PHOENIX | Tue May 28, 2013 7:40pm EDT

PHOENIX (Reuters) - An Arizona mother is being held in a Mexico jail after about 12 pounds of marijuana were allegedly found under her seat on the bus she was traveling on last week, although her family insists she is innocent.

Phoenix area resident Yanira Maldonado, 42, is being held in jail in Nogales, in Mexico's northern Sonora state, on drug trafficking charges, prison officials said on Tuesday.

Maldonado and her husband Gary were in northern Mexico to attend a relative's funeral, and had decided to travel back to Arizona on Wednesday by commercial bus as they believed it was safer, according to news reports.

The bus was pulled over at a Mexican military checkpoint near the Sonoran capital of Hermosillo, where it was subjected to a search that found marijuana beneath Yanira's seat, Maldonado's family told news media.

"They told everyone to get off the bus. They found drugs on the bus. At first they claimed the drugs were found strapped under Gary's seat, but then they came back and arrested Yanira," Larry Maldonado, Yanira's father-in-law told ABC 15 news in Phoenix.

Larry Maldonado, in the interview, said Yanira is "100 percent innocent" of the charges. A call left with Larry Maldonado seeking comment was not immediately returned on Tuesday. It was not known if his daughter-in-law has an attorney.

The Sonora-Arizona border is a major drug trafficking corridor for Mexican cartels hauling thousands of tons of marijuana, cocaine, heroin and meth amphetamine to U.S. markets.

Traffickers haul drugs over the border in trucks, on horseback and on foot in backpacks, as well as using "mules" to smuggle drugs through the ports of entry.

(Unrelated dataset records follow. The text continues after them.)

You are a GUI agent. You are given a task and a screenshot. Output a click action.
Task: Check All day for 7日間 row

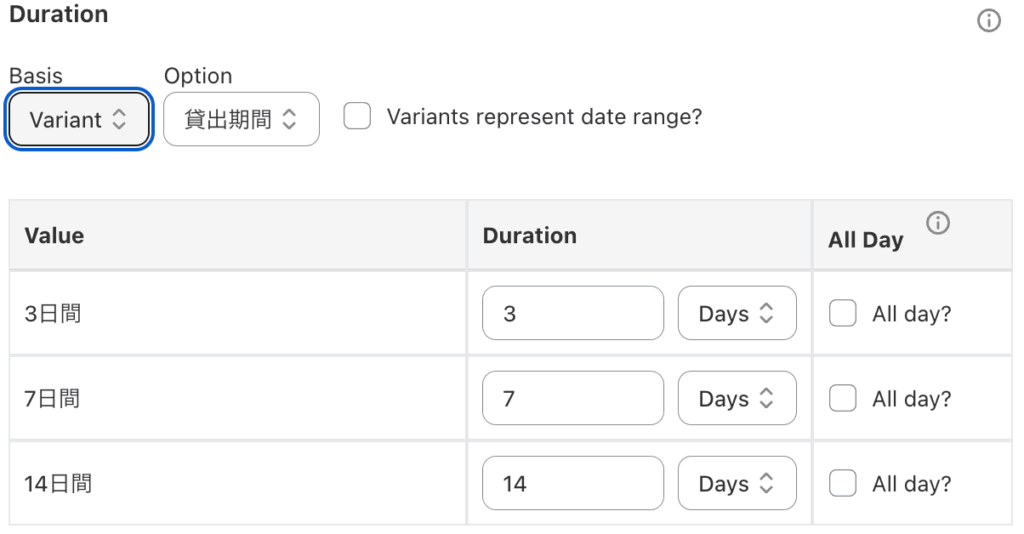(x=842, y=398)
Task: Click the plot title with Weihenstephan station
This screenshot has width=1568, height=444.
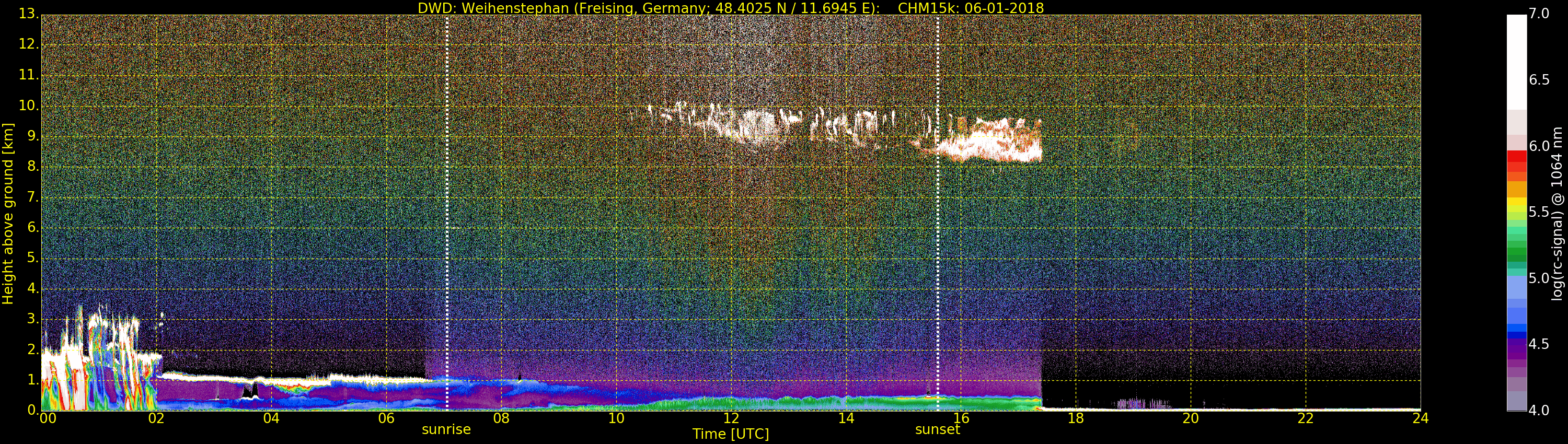Action: click(731, 8)
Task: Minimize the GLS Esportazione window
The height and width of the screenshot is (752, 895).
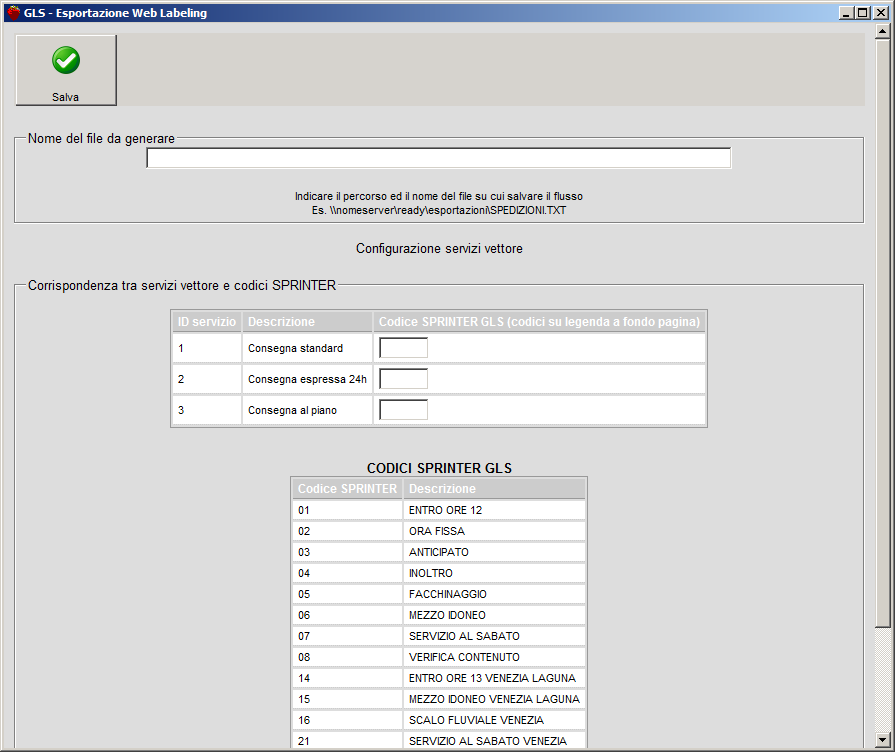Action: pos(846,12)
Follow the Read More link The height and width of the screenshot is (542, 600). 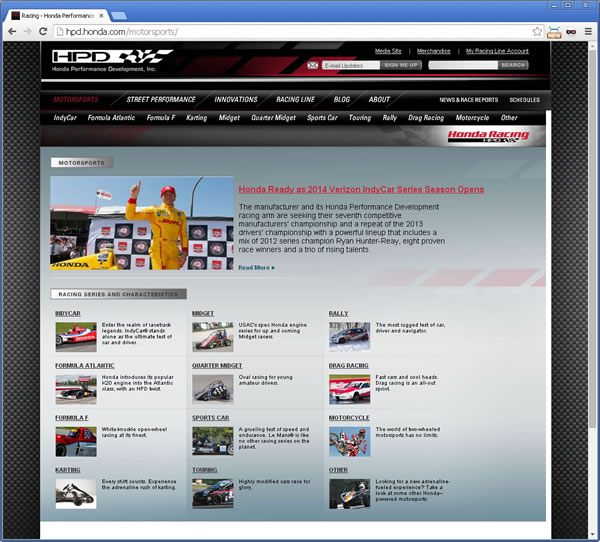pyautogui.click(x=256, y=267)
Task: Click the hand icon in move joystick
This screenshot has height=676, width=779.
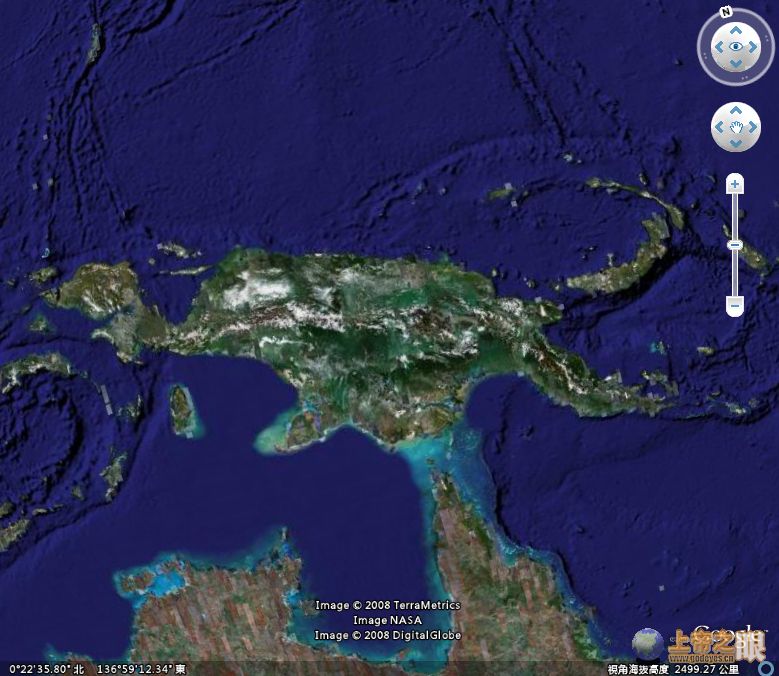Action: point(736,127)
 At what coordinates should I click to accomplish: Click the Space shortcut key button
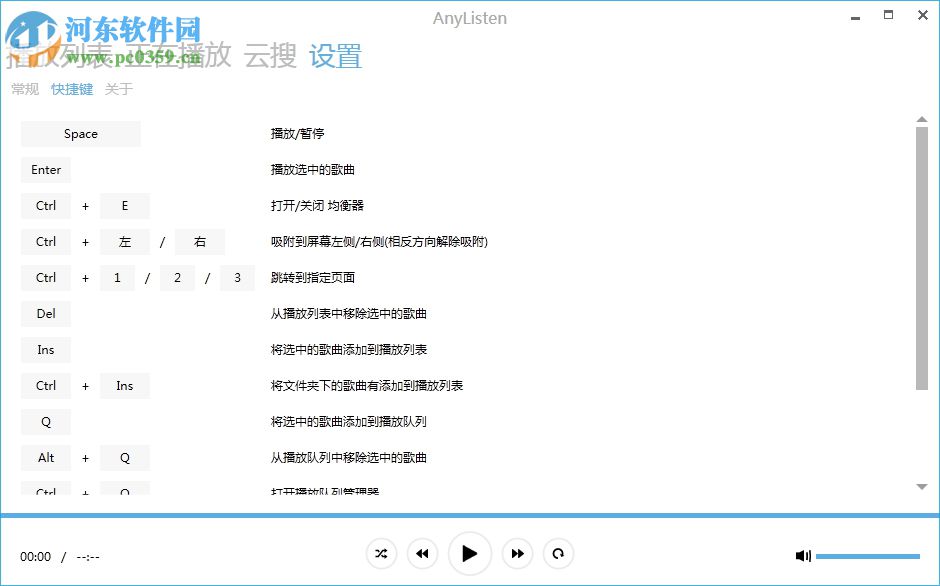80,133
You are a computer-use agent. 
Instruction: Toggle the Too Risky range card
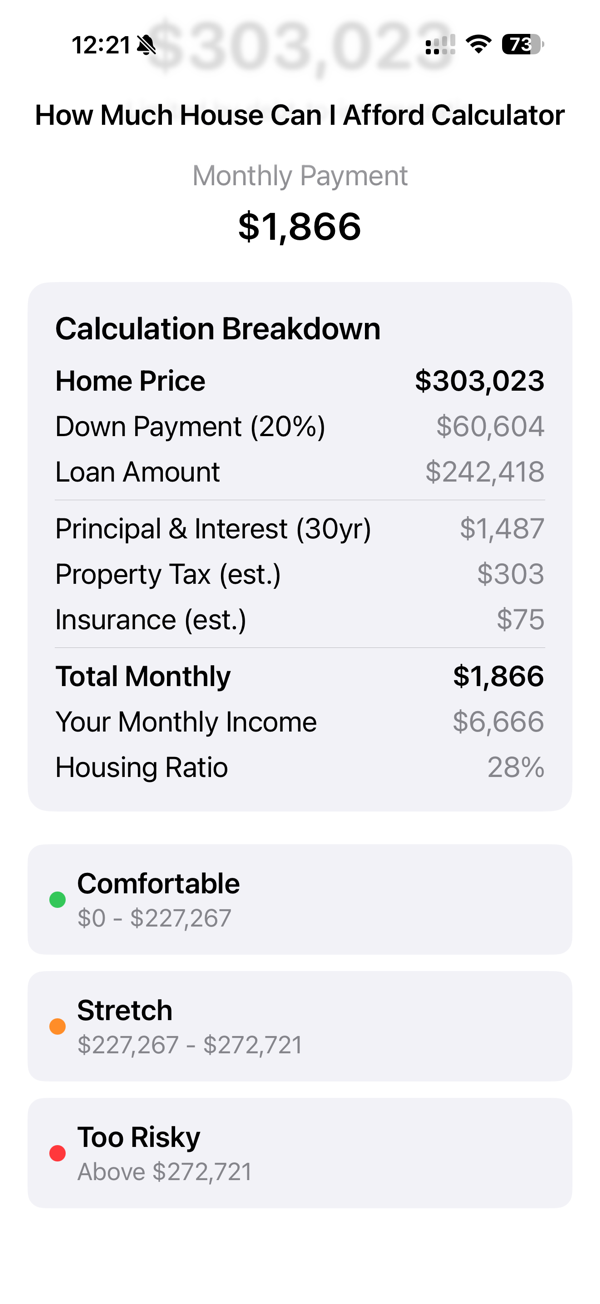(300, 1152)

Arizona Senator Jeff Flake has been in contact with the Maldonado family, as well as officials in Mexico and the United States regarding the case, his office said in a statement on Tuesday.

Flake, a Republican, spoke to Mexico's deputy ambassador to the United States over the weekend, and continues to follow the case, his spokeswoman Genevieve Rozansky said.